40. The system of claim 38, wherein the first response further
includes information associated with one or more existing wireless
links that operate on the one or more identified frequency
channels, the information including identifications of the existing
wireless links, transmission characteristics of the existing
wireless links, or locations of the existing wireless links.
Description
PRIORITY INFORMATION
[0001] This application claims the benefit of priority under .sctn.
35 U.S.C. 119(e) to U.S. Provisional Patent Application Ser. No.
62/554,764 (Attorney Docket No. 175140P1) entitled "Location-Based
Channel Selection" and filed 6 Sep. 2017, and to U.S. Provisional
Patent Application Ser. No. 62/614,259 (Attorney Docket No.
175140P2) entitled "Identifier-Based Channel Selection" and filed 5
Jan. 2018.
TECHNICAL FIELD
[0002] This disclosure relates generally to wireless
communications, and more specifically, to determining one or more
frequency channels for use in wireless communications.

Data supplied:

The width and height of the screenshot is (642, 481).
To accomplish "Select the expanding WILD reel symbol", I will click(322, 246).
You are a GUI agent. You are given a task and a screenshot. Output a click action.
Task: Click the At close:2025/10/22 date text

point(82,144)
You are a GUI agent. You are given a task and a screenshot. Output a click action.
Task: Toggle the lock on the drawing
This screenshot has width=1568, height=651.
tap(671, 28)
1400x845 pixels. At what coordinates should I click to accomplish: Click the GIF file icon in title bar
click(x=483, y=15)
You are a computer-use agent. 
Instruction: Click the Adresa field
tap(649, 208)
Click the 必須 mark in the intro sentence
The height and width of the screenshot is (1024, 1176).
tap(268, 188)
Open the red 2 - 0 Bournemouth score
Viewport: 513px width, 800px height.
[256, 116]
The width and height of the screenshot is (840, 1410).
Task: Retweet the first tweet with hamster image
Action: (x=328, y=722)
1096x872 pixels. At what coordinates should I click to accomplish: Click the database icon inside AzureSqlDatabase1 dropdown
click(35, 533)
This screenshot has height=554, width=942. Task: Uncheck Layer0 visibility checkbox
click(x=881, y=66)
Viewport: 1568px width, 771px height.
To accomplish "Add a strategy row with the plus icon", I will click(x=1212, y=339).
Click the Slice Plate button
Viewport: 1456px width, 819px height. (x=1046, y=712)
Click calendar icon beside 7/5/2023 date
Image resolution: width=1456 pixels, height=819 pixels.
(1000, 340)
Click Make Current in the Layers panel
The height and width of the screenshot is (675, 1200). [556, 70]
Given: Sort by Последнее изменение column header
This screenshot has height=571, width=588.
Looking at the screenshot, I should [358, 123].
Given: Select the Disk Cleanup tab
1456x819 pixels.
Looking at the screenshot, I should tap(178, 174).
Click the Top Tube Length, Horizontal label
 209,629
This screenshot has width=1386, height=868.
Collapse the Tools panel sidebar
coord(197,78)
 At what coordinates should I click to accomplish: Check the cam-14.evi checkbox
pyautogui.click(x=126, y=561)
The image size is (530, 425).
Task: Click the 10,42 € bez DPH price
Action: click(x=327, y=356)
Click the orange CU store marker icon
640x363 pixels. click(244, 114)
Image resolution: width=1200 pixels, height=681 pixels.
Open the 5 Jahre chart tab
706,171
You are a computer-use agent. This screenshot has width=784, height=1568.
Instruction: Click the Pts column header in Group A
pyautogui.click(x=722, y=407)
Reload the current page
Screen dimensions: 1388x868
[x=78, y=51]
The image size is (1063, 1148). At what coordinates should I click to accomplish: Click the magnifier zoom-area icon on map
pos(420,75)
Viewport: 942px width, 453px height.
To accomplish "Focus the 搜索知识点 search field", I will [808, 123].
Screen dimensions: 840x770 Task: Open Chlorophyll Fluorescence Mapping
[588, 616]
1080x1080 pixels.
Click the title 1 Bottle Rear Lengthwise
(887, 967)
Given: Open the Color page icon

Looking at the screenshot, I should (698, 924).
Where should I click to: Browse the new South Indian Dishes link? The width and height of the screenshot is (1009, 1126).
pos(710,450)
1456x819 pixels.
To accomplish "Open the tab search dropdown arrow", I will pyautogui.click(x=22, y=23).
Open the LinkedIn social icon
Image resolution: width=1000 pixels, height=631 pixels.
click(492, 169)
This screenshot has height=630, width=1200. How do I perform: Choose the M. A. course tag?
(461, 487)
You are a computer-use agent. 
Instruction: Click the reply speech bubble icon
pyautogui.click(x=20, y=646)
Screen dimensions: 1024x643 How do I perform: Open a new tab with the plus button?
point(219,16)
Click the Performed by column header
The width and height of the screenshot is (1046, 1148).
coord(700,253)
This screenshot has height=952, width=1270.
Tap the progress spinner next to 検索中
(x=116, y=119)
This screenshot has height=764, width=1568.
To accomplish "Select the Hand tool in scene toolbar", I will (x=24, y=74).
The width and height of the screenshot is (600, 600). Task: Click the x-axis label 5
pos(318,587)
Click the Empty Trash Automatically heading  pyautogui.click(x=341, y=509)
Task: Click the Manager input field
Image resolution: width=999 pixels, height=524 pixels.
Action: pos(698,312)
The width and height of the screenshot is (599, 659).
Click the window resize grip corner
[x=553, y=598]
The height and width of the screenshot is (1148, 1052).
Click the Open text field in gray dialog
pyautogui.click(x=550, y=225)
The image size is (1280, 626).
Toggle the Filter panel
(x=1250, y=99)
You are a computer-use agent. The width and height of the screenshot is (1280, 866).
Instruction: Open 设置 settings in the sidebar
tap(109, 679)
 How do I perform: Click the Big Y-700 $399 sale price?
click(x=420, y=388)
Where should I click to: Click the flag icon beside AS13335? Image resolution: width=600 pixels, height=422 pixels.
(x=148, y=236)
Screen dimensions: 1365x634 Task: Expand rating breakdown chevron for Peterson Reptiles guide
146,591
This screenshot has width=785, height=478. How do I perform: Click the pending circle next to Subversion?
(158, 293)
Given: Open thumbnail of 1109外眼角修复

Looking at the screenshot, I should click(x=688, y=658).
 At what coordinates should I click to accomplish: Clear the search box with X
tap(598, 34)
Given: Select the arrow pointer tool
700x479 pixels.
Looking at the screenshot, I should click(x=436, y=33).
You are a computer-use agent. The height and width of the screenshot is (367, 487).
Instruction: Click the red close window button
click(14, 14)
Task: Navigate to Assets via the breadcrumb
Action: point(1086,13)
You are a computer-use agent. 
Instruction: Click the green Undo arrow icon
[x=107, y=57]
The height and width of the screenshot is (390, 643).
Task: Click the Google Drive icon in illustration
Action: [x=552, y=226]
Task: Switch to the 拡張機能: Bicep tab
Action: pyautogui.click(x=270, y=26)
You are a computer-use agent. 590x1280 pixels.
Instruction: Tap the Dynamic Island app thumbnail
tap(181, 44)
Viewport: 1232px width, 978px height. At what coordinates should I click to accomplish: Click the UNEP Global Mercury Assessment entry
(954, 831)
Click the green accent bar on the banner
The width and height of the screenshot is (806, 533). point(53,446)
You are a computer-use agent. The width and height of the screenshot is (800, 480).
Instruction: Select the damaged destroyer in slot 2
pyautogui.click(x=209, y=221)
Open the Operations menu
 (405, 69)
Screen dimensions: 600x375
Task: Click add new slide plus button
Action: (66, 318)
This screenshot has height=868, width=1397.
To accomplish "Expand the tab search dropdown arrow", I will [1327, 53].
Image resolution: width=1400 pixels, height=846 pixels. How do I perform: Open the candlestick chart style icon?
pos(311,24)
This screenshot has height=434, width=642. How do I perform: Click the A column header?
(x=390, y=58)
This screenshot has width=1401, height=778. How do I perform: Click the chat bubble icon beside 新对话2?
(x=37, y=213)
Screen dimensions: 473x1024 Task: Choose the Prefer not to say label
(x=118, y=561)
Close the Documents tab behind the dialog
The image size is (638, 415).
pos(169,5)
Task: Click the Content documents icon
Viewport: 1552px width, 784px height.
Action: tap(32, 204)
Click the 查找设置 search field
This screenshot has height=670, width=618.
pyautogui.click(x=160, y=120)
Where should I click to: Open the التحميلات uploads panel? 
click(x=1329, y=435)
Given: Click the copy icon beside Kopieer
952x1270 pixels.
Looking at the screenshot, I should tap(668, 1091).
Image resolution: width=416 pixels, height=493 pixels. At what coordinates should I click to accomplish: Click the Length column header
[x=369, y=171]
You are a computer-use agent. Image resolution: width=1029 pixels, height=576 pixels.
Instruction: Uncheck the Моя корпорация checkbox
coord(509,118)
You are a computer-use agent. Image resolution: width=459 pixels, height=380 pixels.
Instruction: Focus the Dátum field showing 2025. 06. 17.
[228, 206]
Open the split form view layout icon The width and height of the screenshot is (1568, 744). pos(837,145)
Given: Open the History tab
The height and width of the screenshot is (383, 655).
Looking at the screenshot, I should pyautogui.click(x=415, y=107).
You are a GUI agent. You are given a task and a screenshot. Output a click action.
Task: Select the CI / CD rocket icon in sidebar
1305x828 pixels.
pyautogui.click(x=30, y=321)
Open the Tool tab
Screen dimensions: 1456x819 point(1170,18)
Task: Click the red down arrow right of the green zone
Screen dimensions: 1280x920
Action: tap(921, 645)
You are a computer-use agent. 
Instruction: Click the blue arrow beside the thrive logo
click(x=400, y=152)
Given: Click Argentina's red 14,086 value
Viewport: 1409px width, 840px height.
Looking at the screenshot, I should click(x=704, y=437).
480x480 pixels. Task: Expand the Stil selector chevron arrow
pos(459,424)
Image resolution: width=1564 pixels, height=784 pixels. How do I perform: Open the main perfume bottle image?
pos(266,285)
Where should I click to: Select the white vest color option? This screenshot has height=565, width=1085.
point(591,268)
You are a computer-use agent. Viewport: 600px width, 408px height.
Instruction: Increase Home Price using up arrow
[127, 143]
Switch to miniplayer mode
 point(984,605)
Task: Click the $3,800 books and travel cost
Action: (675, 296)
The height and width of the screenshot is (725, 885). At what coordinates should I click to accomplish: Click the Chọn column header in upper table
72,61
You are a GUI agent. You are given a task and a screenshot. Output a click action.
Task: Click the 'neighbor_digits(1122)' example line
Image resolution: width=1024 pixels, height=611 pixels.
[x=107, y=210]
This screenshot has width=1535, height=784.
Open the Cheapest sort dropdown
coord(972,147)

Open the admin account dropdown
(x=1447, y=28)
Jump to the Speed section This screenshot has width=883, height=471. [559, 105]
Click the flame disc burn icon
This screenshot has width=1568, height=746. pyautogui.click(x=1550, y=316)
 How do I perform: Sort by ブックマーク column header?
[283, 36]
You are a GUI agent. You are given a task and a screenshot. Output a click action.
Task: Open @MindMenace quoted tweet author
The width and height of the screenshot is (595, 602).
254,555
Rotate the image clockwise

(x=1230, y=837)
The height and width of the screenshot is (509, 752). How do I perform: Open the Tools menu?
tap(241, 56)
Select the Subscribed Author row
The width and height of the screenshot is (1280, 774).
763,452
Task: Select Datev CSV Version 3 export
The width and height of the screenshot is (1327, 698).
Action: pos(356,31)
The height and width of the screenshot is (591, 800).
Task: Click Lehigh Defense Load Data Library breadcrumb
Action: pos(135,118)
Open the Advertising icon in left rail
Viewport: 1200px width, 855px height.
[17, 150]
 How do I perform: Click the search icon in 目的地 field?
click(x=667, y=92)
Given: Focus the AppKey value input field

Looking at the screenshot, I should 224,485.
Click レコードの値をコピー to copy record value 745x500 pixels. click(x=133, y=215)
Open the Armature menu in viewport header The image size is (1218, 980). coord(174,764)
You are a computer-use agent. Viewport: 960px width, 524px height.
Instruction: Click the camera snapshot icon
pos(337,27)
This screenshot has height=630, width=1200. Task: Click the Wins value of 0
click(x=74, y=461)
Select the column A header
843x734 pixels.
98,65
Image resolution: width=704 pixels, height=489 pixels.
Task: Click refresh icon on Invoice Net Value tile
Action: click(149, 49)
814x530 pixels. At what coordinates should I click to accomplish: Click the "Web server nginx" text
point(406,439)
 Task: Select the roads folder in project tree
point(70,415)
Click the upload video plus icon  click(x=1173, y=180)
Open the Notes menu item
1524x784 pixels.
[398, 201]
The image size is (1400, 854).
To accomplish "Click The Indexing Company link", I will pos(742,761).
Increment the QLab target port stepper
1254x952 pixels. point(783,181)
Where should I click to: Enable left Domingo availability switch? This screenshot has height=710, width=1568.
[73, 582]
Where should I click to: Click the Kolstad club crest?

Jobs:
[a] Translate this sentence from the patent text on wireless channel selection into Spanish: "This disclosure relates generally to wireless communications, and more specifically, to determining one or more frequency channels for use in wireless communications."
[b] Continue the patent text on wireless channel selection, starting after its last sentence.

Task-by-task outputs:
[a] Esta divulgación se refiere en general a las comunicaciones inalámbricas y, más específicamente, a la determinación de uno o más canales de frecuencia para su uso en comunicaciones inalámbricas.

[b]
DESCRIPTION OF THE RELATED TECHNOLOGY
[0003] A wireless local area network (WLAN) may be formed by one or
more access points (APs) that provide a shared wireless
communication medium for use by a number of client devices also
referred to as stations (STAs). The basic building block of a WLAN
conforming to the 802.11 family of standards is a Basic Service Set
(BSS), which is managed by an AP. Each BSS is identified by a
service set identifier (SSID) that is advertised by the AP. An AP
periodically broadcasts beacon frames to enable any STAs within
wireless range of the AP to establish and/or maintain a
communication link with the WLAN. In a typical WLAN, each STA may
be associated with only one AP at a time. To identify an AP with
which to associate, a STA is configured to perform scans on the
wireless channels of each of one or more frequency bands (for
example, the 2.4 GHz band and/or the 5 GHz band). As a result of
the increasing ubiquity of wireless networks, a STA may have the
opportunity to select one of many WLANs within range of the STA
and/or select among multiple APs that together form an extended
BSS.
[0004] One emerging frequency band of interest for unlicensed
wireless communications is the 6 GHz band, which, by some
definitions, may extend from about 5925 MHz to about 7250 MHz.
However, various incumbent wireless systems already operate in this
frequency band. Such existing wireless links include, for example,
point-to-point microwave links, big dish antennas, safety systems,
TV stations, and satellite earth stations, among other incumbent
systems.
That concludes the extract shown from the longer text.